* TASK TO CARRY OUT
Format every line of the entries below as a JSON list of strings, with one string per line and blank lines omitted.

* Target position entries
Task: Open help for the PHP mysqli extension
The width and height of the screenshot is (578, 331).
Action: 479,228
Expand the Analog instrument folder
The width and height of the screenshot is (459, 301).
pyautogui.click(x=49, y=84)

* ANSWER TO THE PROBLEM
[
  "Task: Open help for the PHP mysqli extension",
  "The width and height of the screenshot is (578, 331).",
  "Action: 479,228",
  "Expand the Analog instrument folder",
  "The width and height of the screenshot is (459, 301).",
  "pyautogui.click(x=49, y=84)"
]